Super quarta: Brasil deve cortar juros enquanto o Fed se prepara para subir
Por Paulo Gala — Brasil 247
Esta quarta-feira reúne as decisões de juros do Banco Central do Brasil e do Federal Reserve, e a expectativa é de movimentos em direções opostas. No Brasil, o Copom deve cortar a Selic em 0,25 ponto percentual, de 14% para 13,75%. Nos Estados Unidos, o Fed deve finalmente elevar a taxa básica de 3,75% para 4%.
A economia americana tem dado sinais claros de aquecimento. As vendas no varejo divulgadas hoje vieram bem acima do esperado: alta de 1,2% contra projeção de 0,8%. Excluindo automóveis, o avanço foi de 1,4%, ante expectativa de 0,6%. O payroll de agosto mostrou a criação de mais de 150 mil vagas, e os dados de inflação também decepcionaram, tanto o índice de preços ao consumidor (CPI) quanto, sobretudo, o índice de preços ao produtor (PPI). Some-se a isso o petróleo de volta acima de US$ 100 o barril com a escalada do conflito no Oriente Médio e o discurso duro de Kevin Warsh em Jackson Hole, sinalizando que o Fed não hesitará em controlar a inflação. O mercado precifica praticamente 100% de chance de alta hoje e mais uma elevação até o fim do ano, o que levaria os juros americanos a 4,25%.
Por trás desse aquecimento estão dois motores. O primeiro é o boom de investimentos em inteligência artificial, com a construção de data centers respondendo por quase metade do crescimento do PIB americano. O segundo é uma política fiscal extremamente expansionista do governo Trump, com déficit superior a US$ 2 trilhões neste ano, impulsionado pelo aumento dos gastos militares e de defesa. Desde a pandemia, ainda no governo Biden, os Estados Unidos convivem com um impulso fiscal permanente, com déficits primários da ordem de 5% a 6% do PIB. O resultado foi uma dívida pública que chegou a US$ 40 trilhões e juros longos pressionados: o título de 10 anos acima de 5% e o de 30 anos acima de 5,30%. Nesse aspecto, os Estados Unidos se parecem um pouco com o Brasil: crescem com impulso fiscal, que pressiona a curva longa e acaba obrigando o banco central a apertar a política monetária.
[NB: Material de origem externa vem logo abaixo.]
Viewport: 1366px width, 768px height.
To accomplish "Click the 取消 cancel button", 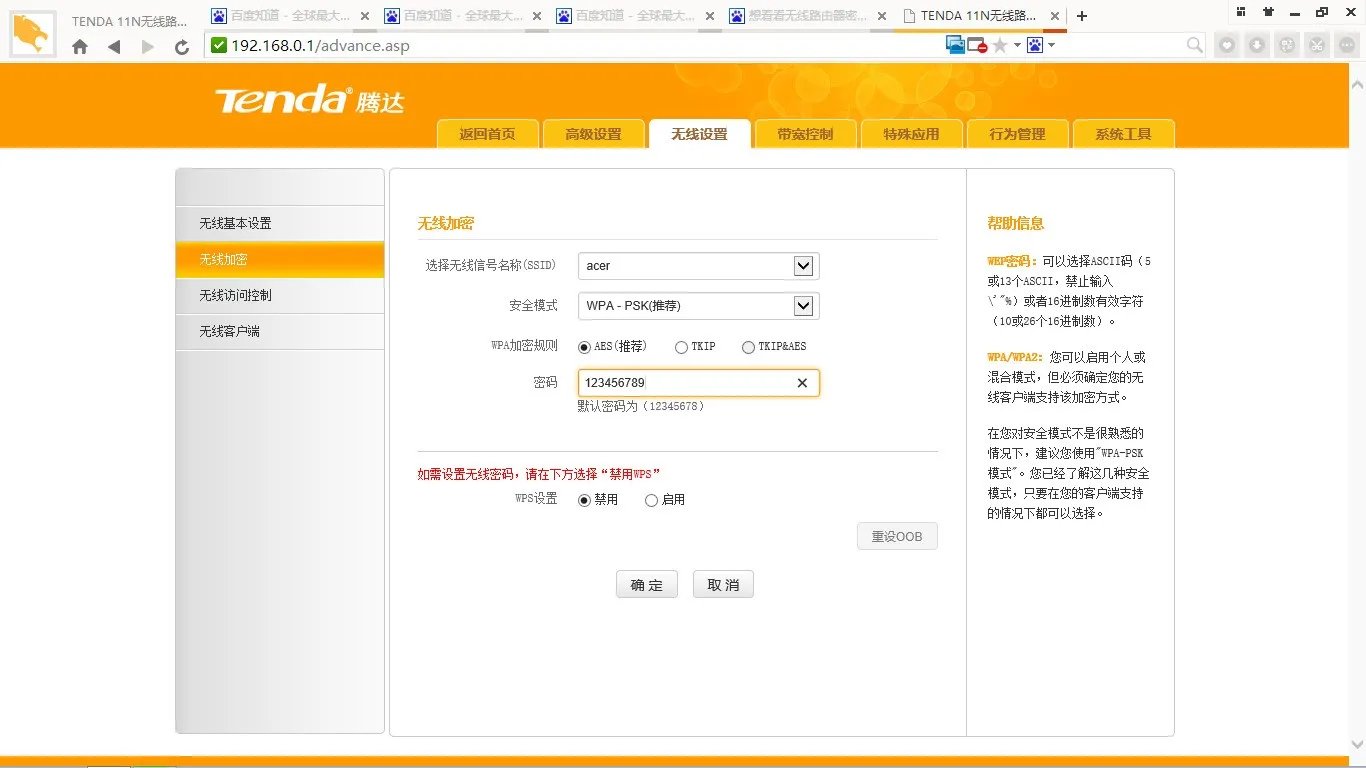I will point(723,585).
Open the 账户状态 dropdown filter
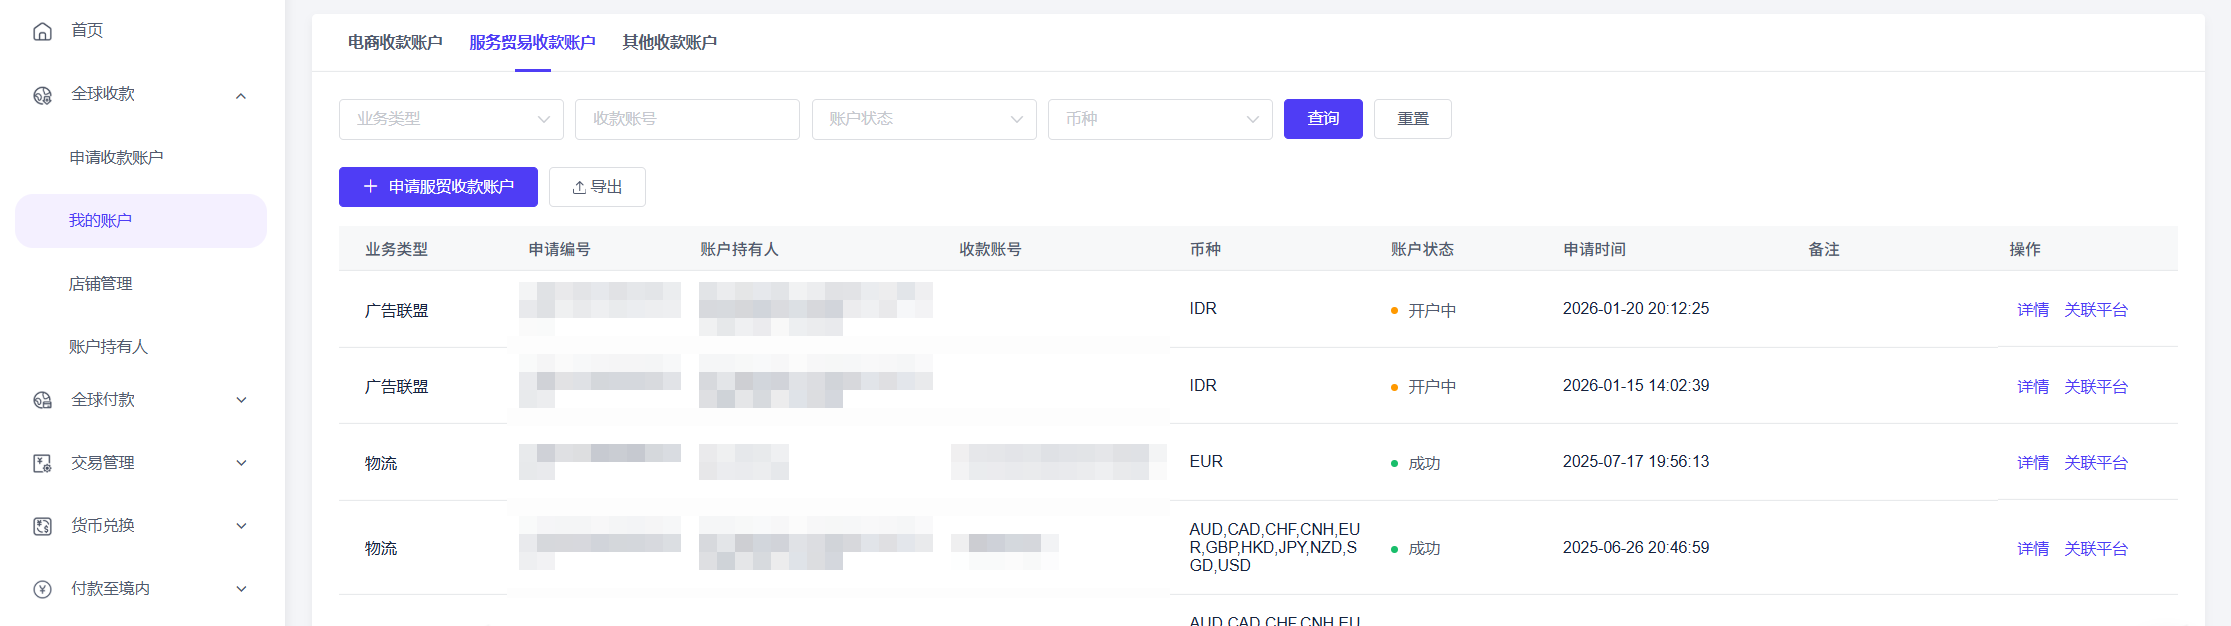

No Brasil, o quadro é de desaceleração. O IBC-Br, indicador de atividade do Banco Central considerado uma prévia do PIB, mostrou contração em julho. As vendas no varejo caíram 0,8%, e a Pesquisa Mensal de Serviços ficou estagnada no mesmo mês, dado relevante porque os serviços representam cerca de 70% da economia e a PMS cobre aproximadamente metade dessas atividades. O PIB do segundo trimestre também veio fraco, entre 0,3% e 0,4%, com queda do consumo das famílias, e a produção industrial segue decepcionando. O boletim Focus ainda projeta crescimento de 2% para este ano, mas tudo aponta para uma perda de fôlego da atividade, ainda que o desemprego permaneça em 5,3%, o menor patamar em cerca de quatro décadas.
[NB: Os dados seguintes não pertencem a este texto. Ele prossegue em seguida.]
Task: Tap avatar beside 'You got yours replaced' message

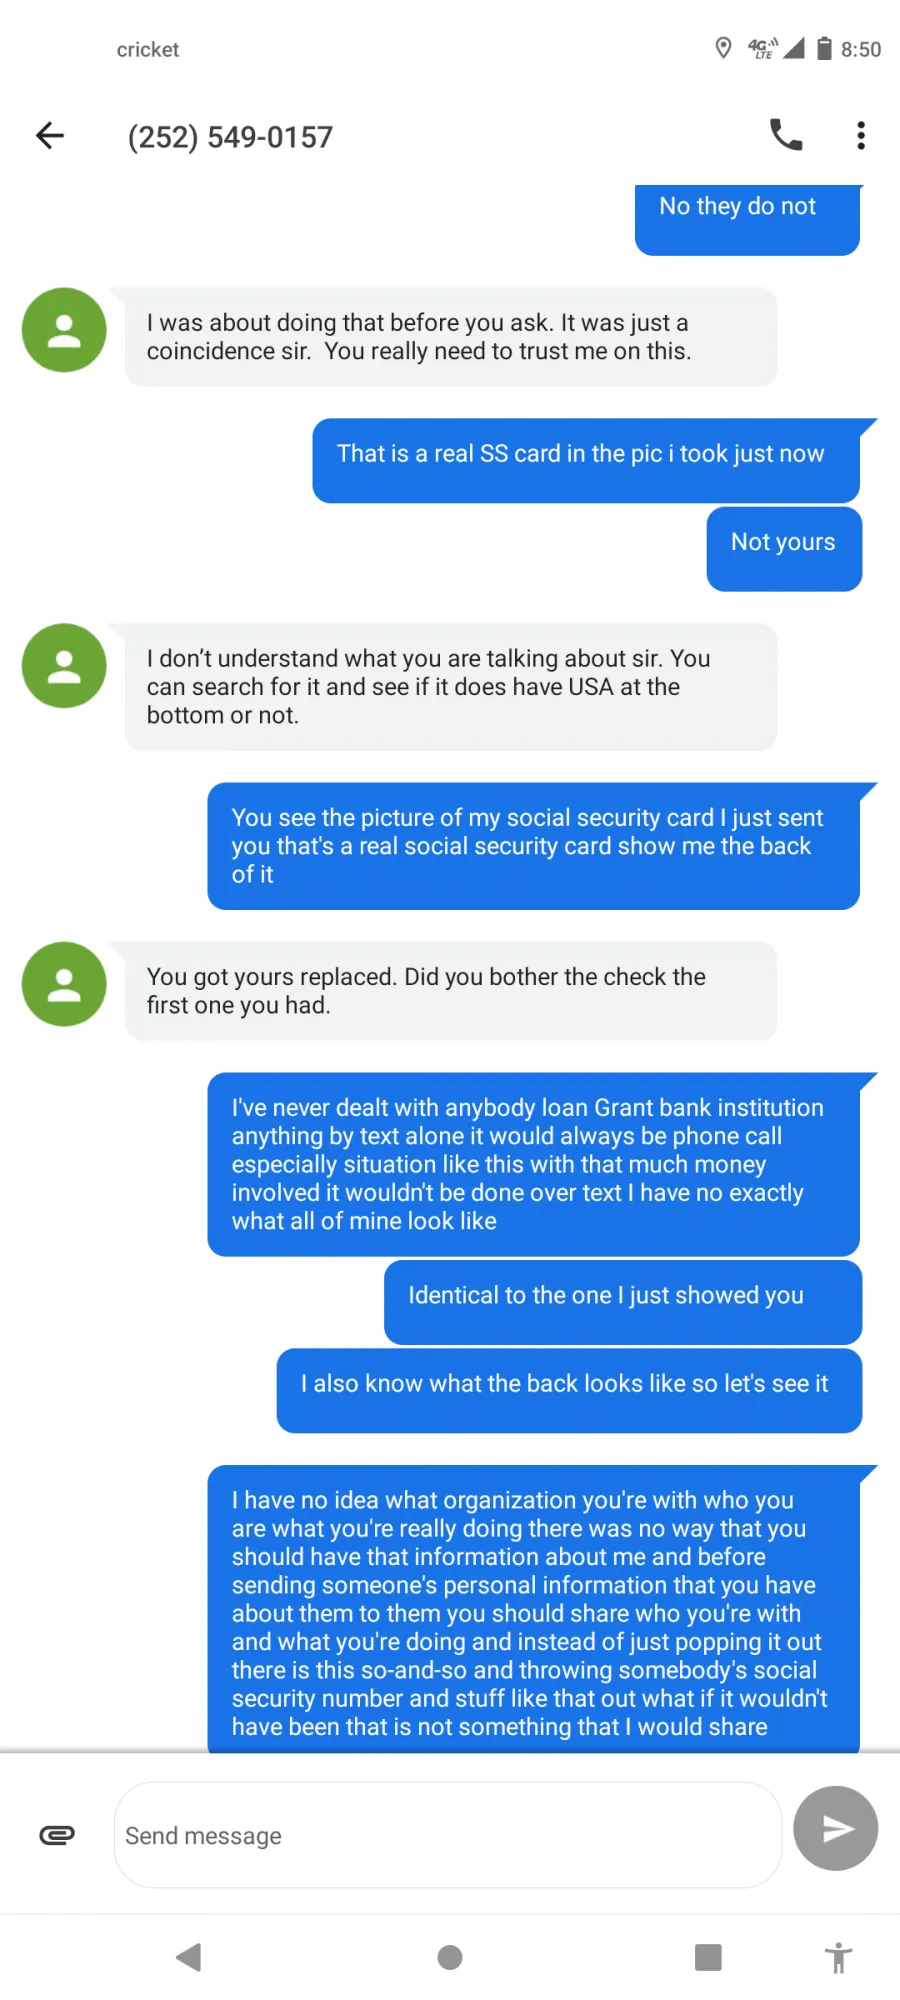Action: (x=64, y=984)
A inflação brasileira, por sua vez, teve um trimestre muito favorável. O IPCA ficou praticamente zerado em junho, registrou leve deflação em julho e recuou quase 0,4% em agosto, com a queda nos preços das passagens aéreas e o bônus de Itaipu, que reverteu parte do aumento da energia elétrica. Em doze meses, a inflação roda em 4,22%, abaixo inclusive do resultado fechado do ano passado. A expectativa do Focus para 2026 está em 4,90%, bem distante do pico recente. O petróleo mais caro é um fator de risco, mas o câmbio bem comportado, com o dólar entre R$ 5,10 e R$ 5,15, ajuda a conter as pressões.
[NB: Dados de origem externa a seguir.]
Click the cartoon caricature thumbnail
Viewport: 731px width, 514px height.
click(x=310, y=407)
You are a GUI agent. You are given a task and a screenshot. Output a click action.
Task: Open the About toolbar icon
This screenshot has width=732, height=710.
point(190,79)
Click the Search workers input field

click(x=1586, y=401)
Diante desse cenário, a Selic de 14% se mostra excessivamente alta. Pelas contas do próprio Banco Central, o juro real neutro está em torno de 5%. Mesmo considerando uma inflação de 5%, a taxa atual implica juro real próximo de 10%, o dobro do nível neutro. Há, portanto, amplo espaço para iniciar o ciclo de cortes, o que também traria alívio ao custo da dívida pública.
O retrato desta super quarta é o de duas economias em trajetórias divergentes: um Brasil que desacelera com inflação em queda e uma economia americana aquecida, impulsionada pelo gasto público e pela corrida da inteligência artificial, com a inflação voltando a incomodar.